■ DESCRIPTION OF THE TASK
Nothing in the records should change; write them all out exactly.

Stored entries:
╔══
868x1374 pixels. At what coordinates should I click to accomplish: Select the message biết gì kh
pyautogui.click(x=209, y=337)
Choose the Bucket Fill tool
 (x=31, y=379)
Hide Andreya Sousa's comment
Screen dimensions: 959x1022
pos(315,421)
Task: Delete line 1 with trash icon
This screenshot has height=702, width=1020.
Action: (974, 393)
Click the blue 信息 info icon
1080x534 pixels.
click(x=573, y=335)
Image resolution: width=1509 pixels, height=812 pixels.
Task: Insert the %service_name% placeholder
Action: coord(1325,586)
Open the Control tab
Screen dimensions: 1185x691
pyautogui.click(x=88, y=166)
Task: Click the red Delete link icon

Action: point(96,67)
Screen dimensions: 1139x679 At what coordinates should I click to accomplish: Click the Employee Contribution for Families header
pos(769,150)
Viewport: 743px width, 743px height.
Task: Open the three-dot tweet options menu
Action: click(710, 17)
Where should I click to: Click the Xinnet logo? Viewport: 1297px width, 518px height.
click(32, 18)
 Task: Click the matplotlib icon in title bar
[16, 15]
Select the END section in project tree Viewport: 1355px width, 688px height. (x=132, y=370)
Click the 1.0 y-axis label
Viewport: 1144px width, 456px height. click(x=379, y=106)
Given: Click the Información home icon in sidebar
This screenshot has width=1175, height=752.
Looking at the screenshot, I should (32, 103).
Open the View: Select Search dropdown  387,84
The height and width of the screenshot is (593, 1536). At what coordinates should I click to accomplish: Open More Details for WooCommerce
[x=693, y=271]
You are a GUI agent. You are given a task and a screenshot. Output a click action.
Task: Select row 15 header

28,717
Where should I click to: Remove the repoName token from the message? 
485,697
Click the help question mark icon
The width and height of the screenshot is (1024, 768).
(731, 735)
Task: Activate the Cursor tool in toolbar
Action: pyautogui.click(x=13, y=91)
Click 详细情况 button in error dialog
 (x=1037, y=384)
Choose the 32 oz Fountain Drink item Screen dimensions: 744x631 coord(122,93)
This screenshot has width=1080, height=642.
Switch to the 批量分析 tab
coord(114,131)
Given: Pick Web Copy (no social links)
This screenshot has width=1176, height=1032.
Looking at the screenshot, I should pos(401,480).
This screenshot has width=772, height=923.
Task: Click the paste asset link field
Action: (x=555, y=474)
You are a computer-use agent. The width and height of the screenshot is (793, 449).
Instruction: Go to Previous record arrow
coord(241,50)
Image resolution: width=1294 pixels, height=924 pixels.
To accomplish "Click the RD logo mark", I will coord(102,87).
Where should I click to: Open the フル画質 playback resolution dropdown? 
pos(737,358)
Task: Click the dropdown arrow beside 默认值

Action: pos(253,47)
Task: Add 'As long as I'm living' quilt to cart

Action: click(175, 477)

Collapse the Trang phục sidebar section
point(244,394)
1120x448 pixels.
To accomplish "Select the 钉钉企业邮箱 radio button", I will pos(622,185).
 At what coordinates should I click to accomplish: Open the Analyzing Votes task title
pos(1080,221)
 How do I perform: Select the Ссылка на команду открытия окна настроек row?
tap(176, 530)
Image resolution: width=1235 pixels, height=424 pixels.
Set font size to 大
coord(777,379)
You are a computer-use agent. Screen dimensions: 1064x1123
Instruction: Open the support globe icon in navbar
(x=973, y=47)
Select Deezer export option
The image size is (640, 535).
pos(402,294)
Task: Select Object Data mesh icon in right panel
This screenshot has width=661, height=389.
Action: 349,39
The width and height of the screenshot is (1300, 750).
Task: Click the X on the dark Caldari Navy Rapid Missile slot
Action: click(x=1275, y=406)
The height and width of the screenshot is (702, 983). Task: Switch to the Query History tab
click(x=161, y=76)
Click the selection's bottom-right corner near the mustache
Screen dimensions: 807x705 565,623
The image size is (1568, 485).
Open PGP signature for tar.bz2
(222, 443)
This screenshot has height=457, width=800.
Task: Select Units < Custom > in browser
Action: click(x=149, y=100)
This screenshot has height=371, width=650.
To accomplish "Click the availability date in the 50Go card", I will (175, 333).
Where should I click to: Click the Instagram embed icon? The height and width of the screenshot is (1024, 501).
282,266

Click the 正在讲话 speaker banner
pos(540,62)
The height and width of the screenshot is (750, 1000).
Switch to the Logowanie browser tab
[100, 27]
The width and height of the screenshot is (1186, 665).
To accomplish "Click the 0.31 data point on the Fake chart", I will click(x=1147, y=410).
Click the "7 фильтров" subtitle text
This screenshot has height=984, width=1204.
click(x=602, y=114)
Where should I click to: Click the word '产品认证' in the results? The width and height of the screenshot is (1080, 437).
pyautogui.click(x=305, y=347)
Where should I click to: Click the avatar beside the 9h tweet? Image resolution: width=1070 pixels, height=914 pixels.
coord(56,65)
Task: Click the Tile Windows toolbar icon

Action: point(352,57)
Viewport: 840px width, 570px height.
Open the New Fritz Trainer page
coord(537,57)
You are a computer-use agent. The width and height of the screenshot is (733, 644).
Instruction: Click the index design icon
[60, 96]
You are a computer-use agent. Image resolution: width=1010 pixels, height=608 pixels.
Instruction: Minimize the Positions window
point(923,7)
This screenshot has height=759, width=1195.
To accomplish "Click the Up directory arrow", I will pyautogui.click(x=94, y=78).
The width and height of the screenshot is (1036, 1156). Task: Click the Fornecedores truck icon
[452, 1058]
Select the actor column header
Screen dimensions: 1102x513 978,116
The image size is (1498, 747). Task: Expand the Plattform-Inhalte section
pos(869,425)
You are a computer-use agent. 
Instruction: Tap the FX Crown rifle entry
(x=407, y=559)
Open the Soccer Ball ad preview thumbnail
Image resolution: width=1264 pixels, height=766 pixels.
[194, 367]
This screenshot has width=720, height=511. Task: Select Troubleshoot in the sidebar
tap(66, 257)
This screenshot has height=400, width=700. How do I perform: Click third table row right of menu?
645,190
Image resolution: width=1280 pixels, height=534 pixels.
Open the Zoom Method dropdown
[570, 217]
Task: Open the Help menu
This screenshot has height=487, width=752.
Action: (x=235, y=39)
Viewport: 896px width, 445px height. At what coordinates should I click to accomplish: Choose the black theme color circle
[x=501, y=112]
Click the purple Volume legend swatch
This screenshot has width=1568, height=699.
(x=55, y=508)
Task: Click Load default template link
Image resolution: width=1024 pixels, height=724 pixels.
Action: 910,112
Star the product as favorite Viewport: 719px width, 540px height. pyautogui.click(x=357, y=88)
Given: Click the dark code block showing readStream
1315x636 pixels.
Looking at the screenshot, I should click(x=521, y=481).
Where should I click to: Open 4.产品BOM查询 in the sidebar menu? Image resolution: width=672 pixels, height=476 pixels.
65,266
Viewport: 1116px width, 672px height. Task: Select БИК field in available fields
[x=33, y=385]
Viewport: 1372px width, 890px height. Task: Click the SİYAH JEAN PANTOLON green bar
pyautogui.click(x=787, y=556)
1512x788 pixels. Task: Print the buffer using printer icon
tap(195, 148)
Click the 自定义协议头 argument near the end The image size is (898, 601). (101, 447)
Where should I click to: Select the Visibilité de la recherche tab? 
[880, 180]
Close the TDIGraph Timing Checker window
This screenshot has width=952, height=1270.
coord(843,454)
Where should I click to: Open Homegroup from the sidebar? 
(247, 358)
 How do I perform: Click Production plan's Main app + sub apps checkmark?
╚══
■ WORKED SOLUTION
868x1374 pixels. At what coordinates should I click to accomplish: Select the message biết gì kh
pyautogui.click(x=209, y=337)
Choose the Bucket Fill tool
 (x=31, y=379)
Hide Andreya Sousa's comment
Screen dimensions: 959x1022
pos(315,421)
Task: Delete line 1 with trash icon
This screenshot has height=702, width=1020.
Action: (974, 393)
Click the blue 信息 info icon
1080x534 pixels.
click(x=573, y=335)
Image resolution: width=1509 pixels, height=812 pixels.
Task: Insert the %service_name% placeholder
Action: coord(1325,586)
Open the Control tab
Screen dimensions: 1185x691
pyautogui.click(x=88, y=166)
Task: Click the red Delete link icon

Action: point(96,67)
Screen dimensions: 1139x679 At what coordinates should I click to accomplish: Click the Employee Contribution for Families header
pos(769,150)
Viewport: 743px width, 743px height.
Task: Open the three-dot tweet options menu
Action: click(710, 17)
Where should I click to: Click the Xinnet logo? Viewport: 1297px width, 518px height.
click(32, 18)
 Task: Click the matplotlib icon in title bar
[16, 15]
Select the END section in project tree Viewport: 1355px width, 688px height. (x=132, y=370)
Click the 1.0 y-axis label
Viewport: 1144px width, 456px height. click(x=379, y=106)
Given: Click the Información home icon in sidebar
This screenshot has width=1175, height=752.
Looking at the screenshot, I should (32, 103).
Open the View: Select Search dropdown  387,84
The height and width of the screenshot is (593, 1536). At what coordinates should I click to accomplish: Open More Details for WooCommerce
[x=693, y=271]
You are a GUI agent. You are given a task and a screenshot. Output a click action.
Task: Select row 15 header

28,717
Where should I click to: Remove the repoName token from the message? 
485,697
Click the help question mark icon
The width and height of the screenshot is (1024, 768).
(731, 735)
Task: Activate the Cursor tool in toolbar
Action: pyautogui.click(x=13, y=91)
Click 详细情况 button in error dialog
 (x=1037, y=384)
Choose the 32 oz Fountain Drink item Screen dimensions: 744x631 coord(122,93)
This screenshot has width=1080, height=642.
Switch to the 批量分析 tab
coord(114,131)
Given: Pick Web Copy (no social links)
This screenshot has width=1176, height=1032.
Looking at the screenshot, I should pos(401,480).
This screenshot has width=772, height=923.
Task: Click the paste asset link field
Action: (x=555, y=474)
You are a computer-use agent. The width and height of the screenshot is (793, 449).
Instruction: Go to Previous record arrow
coord(241,50)
Image resolution: width=1294 pixels, height=924 pixels.
To accomplish "Click the RD logo mark", I will coord(102,87).
Where should I click to: Open the フル画質 playback resolution dropdown? 
pos(737,358)
Task: Click the dropdown arrow beside 默认值

Action: pos(253,47)
Task: Add 'As long as I'm living' quilt to cart

Action: click(175, 477)

Collapse the Trang phục sidebar section
point(244,394)
1120x448 pixels.
To accomplish "Select the 钉钉企业邮箱 radio button", I will pos(622,185).
 At what coordinates should I click to accomplish: Open the Analyzing Votes task title
pos(1080,221)
 How do I perform: Select the Ссылка на команду открытия окна настроек row?
tap(176, 530)
Image resolution: width=1235 pixels, height=424 pixels.
Set font size to 大
coord(777,379)
You are a computer-use agent. Screen dimensions: 1064x1123
Instruction: Open the support globe icon in navbar
(x=973, y=47)
Select Deezer export option
The image size is (640, 535).
pos(402,294)
Task: Select Object Data mesh icon in right panel
This screenshot has width=661, height=389.
Action: 349,39
The width and height of the screenshot is (1300, 750).
Task: Click the X on the dark Caldari Navy Rapid Missile slot
Action: click(x=1275, y=406)
The height and width of the screenshot is (702, 983). Task: Switch to the Query History tab
click(x=161, y=76)
Click the selection's bottom-right corner near the mustache
Screen dimensions: 807x705 565,623
The image size is (1568, 485).
Open PGP signature for tar.bz2
(222, 443)
This screenshot has height=457, width=800.
Task: Select Units < Custom > in browser
Action: click(x=149, y=100)
This screenshot has height=371, width=650.
To accomplish "Click the availability date in the 50Go card", I will (175, 333).
Where should I click to: Click the Instagram embed icon? The height and width of the screenshot is (1024, 501).
282,266

Click the 正在讲话 speaker banner
pos(540,62)
The height and width of the screenshot is (750, 1000).
Switch to the Logowanie browser tab
[100, 27]
The width and height of the screenshot is (1186, 665).
To accomplish "Click the 0.31 data point on the Fake chart", I will click(x=1147, y=410).
Click the "7 фильтров" subtitle text
This screenshot has height=984, width=1204.
click(x=602, y=114)
Where should I click to: Click the word '产品认证' in the results? The width and height of the screenshot is (1080, 437).
pyautogui.click(x=305, y=347)
Where should I click to: Click the avatar beside the 9h tweet? Image resolution: width=1070 pixels, height=914 pixels.
coord(56,65)
Task: Click the Tile Windows toolbar icon

Action: point(352,57)
Viewport: 840px width, 570px height.
Open the New Fritz Trainer page
coord(537,57)
You are a computer-use agent. The width and height of the screenshot is (733, 644).
Instruction: Click the index design icon
[60, 96]
You are a computer-use agent. Image resolution: width=1010 pixels, height=608 pixels.
Instruction: Minimize the Positions window
point(923,7)
This screenshot has height=759, width=1195.
To accomplish "Click the Up directory arrow", I will pyautogui.click(x=94, y=78).
The width and height of the screenshot is (1036, 1156). Task: Click the Fornecedores truck icon
[452, 1058]
Select the actor column header
Screen dimensions: 1102x513 978,116
The image size is (1498, 747). Task: Expand the Plattform-Inhalte section
pos(869,425)
You are a computer-use agent. 
Instruction: Tap the FX Crown rifle entry
(x=407, y=559)
Open the Soccer Ball ad preview thumbnail
Image resolution: width=1264 pixels, height=766 pixels.
[194, 367]
This screenshot has width=720, height=511. Task: Select Troubleshoot in the sidebar
tap(66, 257)
This screenshot has height=400, width=700. How do I perform: Click third table row right of menu?
645,190
Image resolution: width=1280 pixels, height=534 pixels.
Open the Zoom Method dropdown
[570, 217]
Task: Open the Help menu
This screenshot has height=487, width=752.
Action: (x=235, y=39)
Viewport: 896px width, 445px height. At what coordinates should I click to accomplish: Choose the black theme color circle
[x=501, y=112]
Click the purple Volume legend swatch
This screenshot has width=1568, height=699.
(x=55, y=508)
Task: Click Load default template link
Image resolution: width=1024 pixels, height=724 pixels.
Action: 910,112
Star the product as favorite Viewport: 719px width, 540px height. pyautogui.click(x=357, y=88)
Given: Click the dark code block showing readStream
1315x636 pixels.
Looking at the screenshot, I should click(x=521, y=481).
Where should I click to: Open 4.产品BOM查询 in the sidebar menu? Image resolution: width=672 pixels, height=476 pixels.
65,266
Viewport: 1116px width, 672px height. Task: Select БИК field in available fields
[x=33, y=385]
Viewport: 1372px width, 890px height. Task: Click the SİYAH JEAN PANTOLON green bar
pyautogui.click(x=787, y=556)
1512x788 pixels. Task: Print the buffer using printer icon
tap(195, 148)
Click the 自定义协议头 argument near the end The image size is (898, 601). (101, 447)
Where should I click to: Select the Visibilité de la recherche tab? 
[880, 180]
Close the TDIGraph Timing Checker window
This screenshot has width=952, height=1270.
coord(843,454)
Where should I click to: Open Homegroup from the sidebar? 
(247, 358)
 How do I perform: Click Production plan's Main app + sub apps checkmark?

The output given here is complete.